Opinión Andrés
¿Es conveniente asumir estos usos si el Ayuntamiento no dispone de auditorios para acoger este tipo de actos? ¿Es misión municipal dar solución logística a estos eventos privados? 

La comunidad musulmana celebra un año más la fiesta del cordero, fiesta del sacrificio o Aíd al-Adha. Lo hacen en su lugar de origen y en el de residencia. Cada vez más numerosa en Europa y España, la comunidad musulmana aquí se organiza para conmemorar su fiesta grande, que no tiene una fecha exacta en el calendario, pero suele coincidir con esta época. 

La tradición indica que la mañana del día de Aíd al-Adha, después de la oración hecha veinte minutos después de la salida del sol, el jefe de cada familia es el responsable de sacrificar al animal, esto si la ley del país lo permite. El gran seguimiento a esta fiesta hace que no quepan en los templos que tienen en nuestras ciudades, por lo que precisan espacios más grandes para congregar a la muchedumbre.  

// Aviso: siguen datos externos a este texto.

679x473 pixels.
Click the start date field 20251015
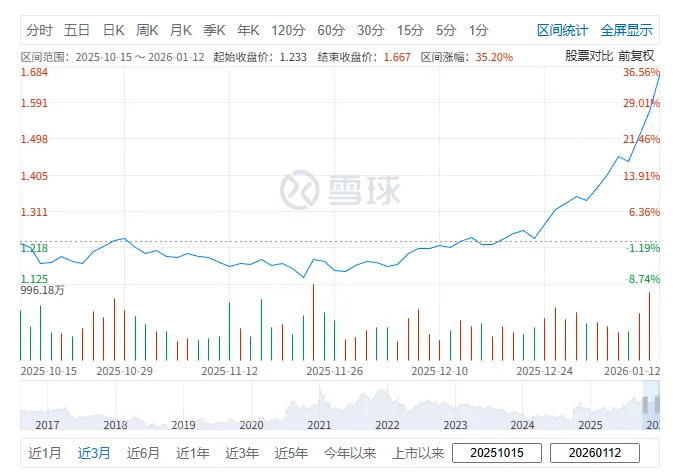tap(497, 453)
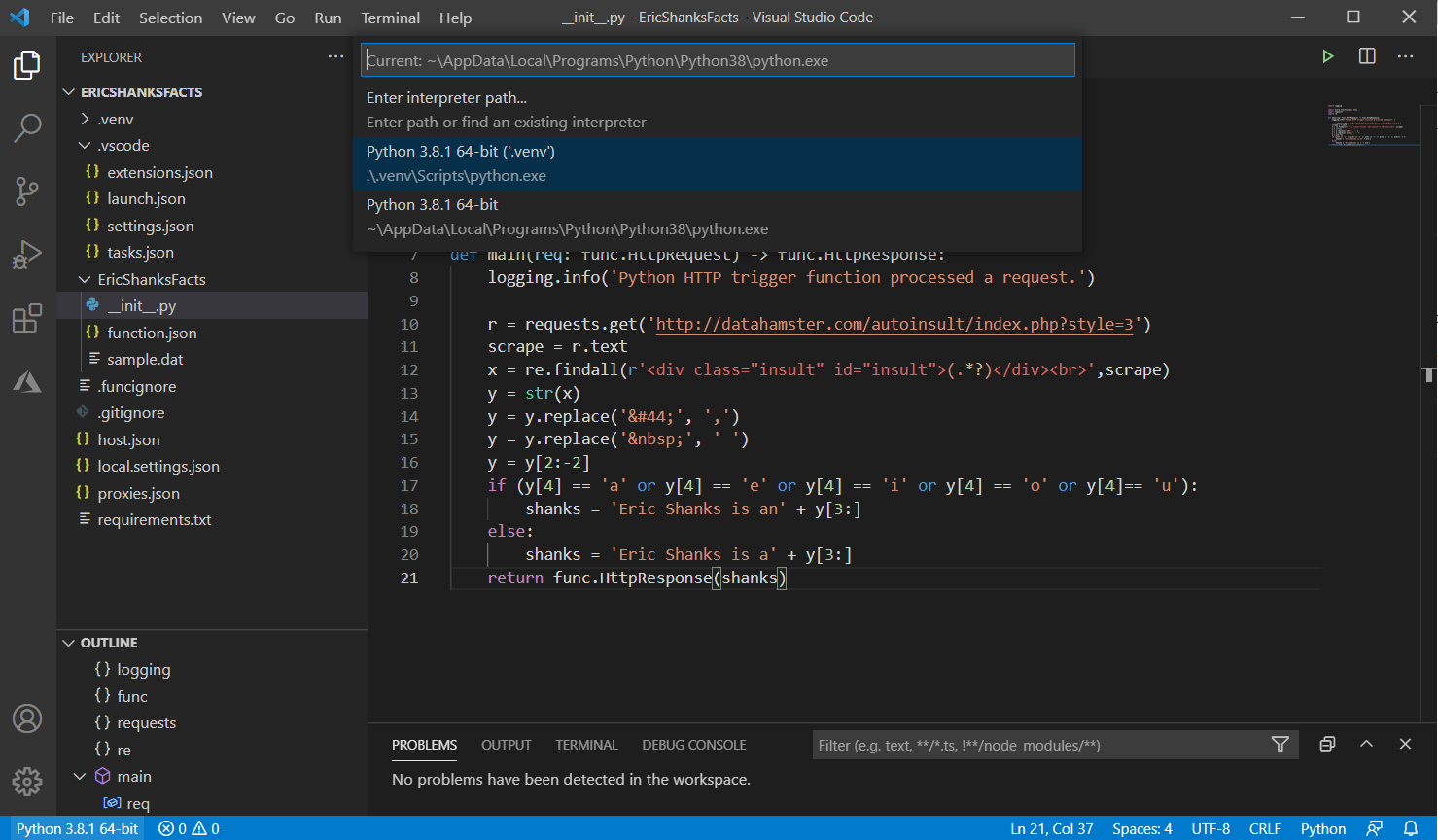Open the Azure view in activity bar

point(27,382)
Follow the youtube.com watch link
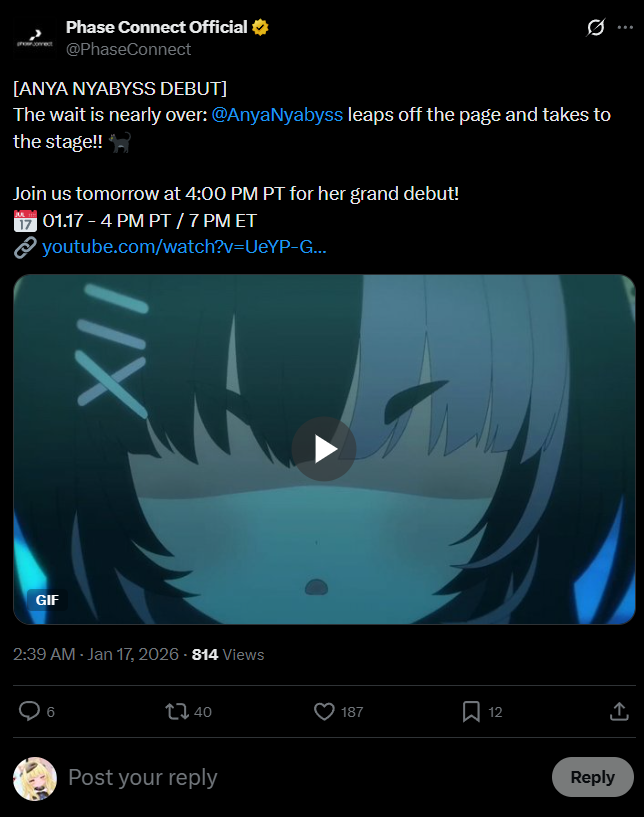The height and width of the screenshot is (817, 644). coord(184,246)
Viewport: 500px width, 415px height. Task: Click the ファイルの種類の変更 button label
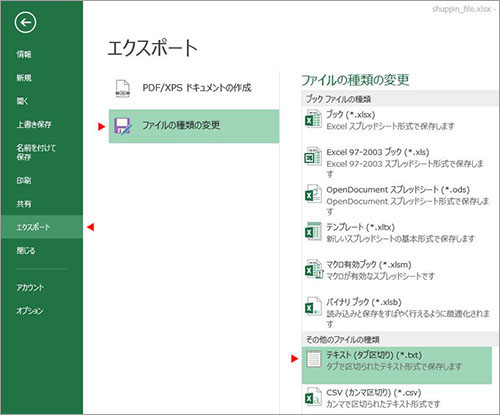click(x=181, y=126)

Este es el centro del debate que ha generado polémica en Jumilla y que ha encendido el debate en toda España. En barrios de Alicante, como Colonia Requena o Virgen del remedio, donde esta comunidad es numerosa, la celebración del Aíd al-Adha se hace notar entre los vecinos. Cánticos, concentración de grandes masas de personas y vestimentas autóctonas islámicas. El parque Lo Morant es un espacio habitual utilizado para grandes concentraciones en actos litúrgicos musulmanes. En el vídeo, una vecina se queja del ruido que generan a las siete de la mañana. 

https://www.facebook.com/reel/2017281258803784

Jumilla es objeto de atención mediática por una decisión que, a pesar de la polémica que ha suscitado en ciertos sectores, merece ser valorada con serenidad y sentido común. El Ayuntamiento ha optado por regular el uso de los espacios públicos municipales, como el polideportivo, y ha denegado la celebración de un acto religioso musulmán en dicho recinto. Argumentan que pretenden cumplir con la finalidad para el que estos espacios fueron concebidos. 

Los equipamientos públicos no son espacios neutros ni infinitamente versátiles. Fueron diseñados y financiados con un propósito claro: ofrecer a la ciudadanía servicios enmarcados dentro del interés general. En el caso del polideportivo municipal, su finalidad es evidente: servir como lugar de práctica y fomento del deporte, promover hábitos saludables y facilitar el acceso a la actividad física para vecinos de todas las edades.  

Utilizarlo para fines distintos, sean estos religiosos, comerciales, musicales o políticos, implica desvirtuar su función y abrir la puerta a una utilización discrecional de los recursos públicos. ¿Es conveniente asumir estos usos si el Ayuntamiento no dispone de auditorios para acoger este tipo de actos? ¿Es misión municipal dar solución logística a estos eventos privados? 

Es fundamental que las administraciones locales marquen límites claros en cuanto al uso de sus instalaciones. Lo contrario derivaría en una inevitable instrumentalización de lo público, donde cada grupo —religioso o no— podría reclamar su derecho a utilizarlo según sus propias necesidades. ¿Debe entonces el Ayuntamiento habilitar el polideportivo para todas las festividades religiosas? ¿Debe reservar espacios municipales para cada conmemoración particular, sin distinción? El principio de igualdad ante la ley no debe confundirse con la cesión ilimitada de bienes comunes. 

Esta regulación no implica discriminación, sino sentido de responsabilidad institucional. No se trata de impedir a nadie que celebre sus tradiciones o cultos, sino de que estos se realicen en los espacios adecuados, tal como ocurre con cualquier otra confesión. Las libertades individuales, incluida la religiosa, no están en juego aquí; lo que está en debate es el buen uso del patrimonio común. 

En este sentido, la decisión del Ayuntamiento de Jumilla puede sentar precedente, si no se manipulase políticamente como se está haciendo. Gobernar también implica decir “no” cuando corresponde, para proteger lo que es de todos y velar por su correcto uso. Ceder estas instalaciones también sentaría precedente para que cualquier grupo sintiese el derecho de usar los espacios públicos para sus actividades. Esta cuestión requiere un debate sereno y sosegado, no los posicionamientos radicales preconcebidos de cada agente político. ¿Y usted qué opina?